Coding & Interpretation
Job postings are a rich source of information regarding the openings they advertise. The typical posting includes some combination of descriptive information (e.g. employer name, job title, etc.), job requirements (e.g. skills, education, experience, certifications, etc.) and compensation (salary and benefits). Resumes are similarly laden with highly relevant information regarding the job seeker they present, which duplicates to a large extent the types of information contained in job postings (e.g. employer names, job titles, skills, education, etc.). The only difference is that job postings describe just the one job, which could be filled by any of multiple job seekers, whereas a resume describes just the one job seeker, whose personal history might very well include more than one prior job and many different qualifications.
Our parsing engine’s ability to extract all this information from free-text job postings and resumes and convert it into actionable intelligence is the foundation of Burning Glass’s suite of job matching, career exploration, training referral, and labor market intelligence solutions.
The core of the engine consists of a statistical model which uses word meaning, context, sentence structure, and surroundings to determine form, subject and meaning. Burning Glass has “trained” the model on thousands of properly annotated postings and resumes; through repetition, the model learns to mimic the behavior of human annotators.
Here’s how it works:
- In order for our parsing engine to extract any of this data from a free-text job posting or resume, a variable (e.g. JobTitle) must be added to our taxonomy. This enables “coding” of the variable whenever it is found in a posting.
- As the engine parses a posting or resume, it finds data that matches the variables in our taxonomy and inserts “tags” (markers) describing what the adjacent text is all about. The tags thus inserted include such things as “the beginning of the title of the second job from the first employer described in the resume’s experience section.”
- Tags also denote inferred information, e.g. the latitude and longitude of a given address, the Standard Industry Classification (SIC) code for each employer, a standardized job title for each job, the level of each academic degree, and a code for the major area of study.
- When the coding process is complete, any one posting or resume can feature hundreds of tags that define hundreds of data fields suitable for use in a standard database or for job matching and search.
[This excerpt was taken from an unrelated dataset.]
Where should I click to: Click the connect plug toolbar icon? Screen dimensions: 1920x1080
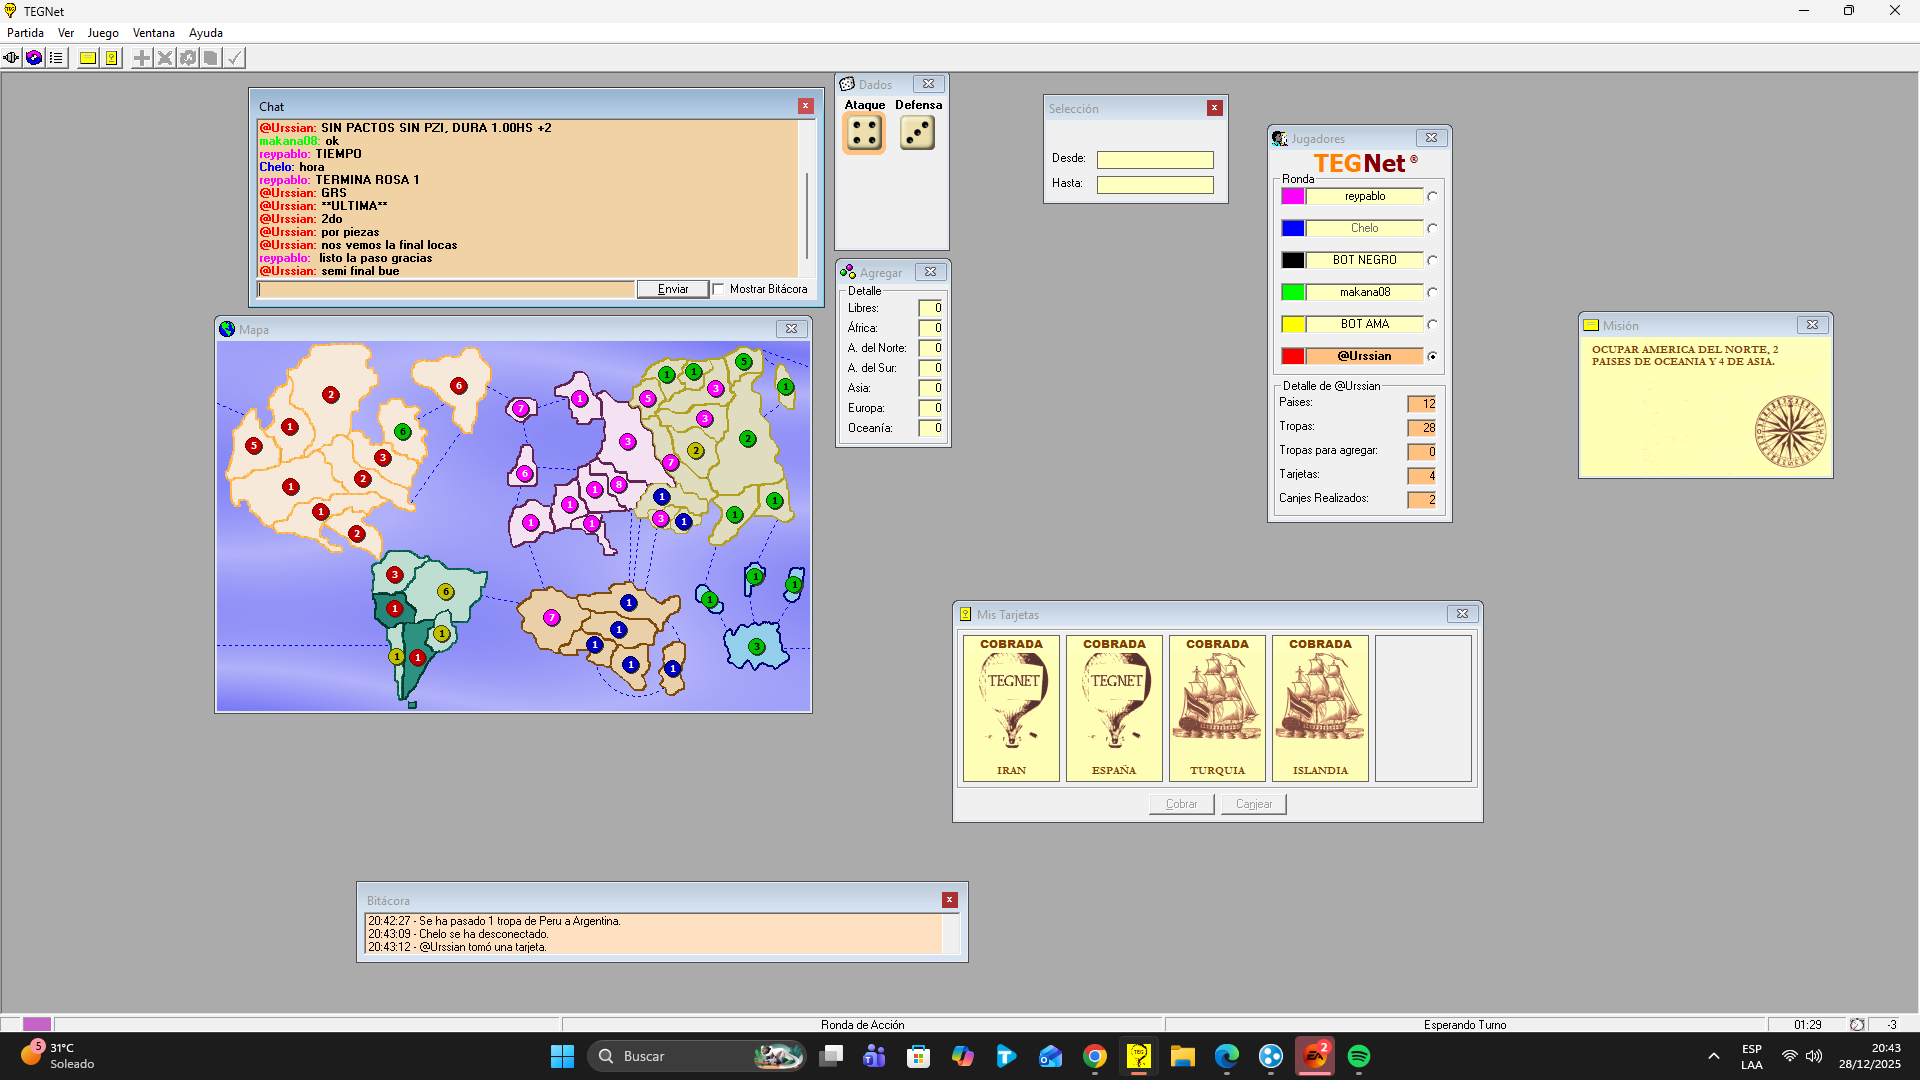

Coding can be performed using any of these techniques:
- Referenced Values – For certain fields, we look up text strings (e.g. employer name) against reference tables to attribute a structured value
- Inferred Values/Text Mining – When a Referenced Value is not expressly stated in a posting but is described and implied by text, our system is able to infer a specific value (e.g. Inferred NAICS)
- Semantic Analysis – For unstated values, our system “reads” text looking for word patterns that might indicate a value
Burning Glass is continually expanding our taxonomy by adding new variables, but only upon rigorous evaluation of the information in question. Not all information warrants conversion to data. Context (i.e. where the information is typically found within a job posting or resume) is important, as is the determination of how best to capture the data and how best to present it.
Moreover, our unique deduplication algorithm further leverages our parsing and coding capabilities by considering the actual job functions and skills described by the employer rather than text – we focus on the content of the posting, not simply the words or basic fields. While this methodology currently yields an almost 90% accuracy rate, we continue to strive to bring duplicates close to null.
In total, Burning Glass’s technology can extract, derive, and infer more than 70 data elements from any given free text resume or job posting – far more than any other parsing engine in the industry today.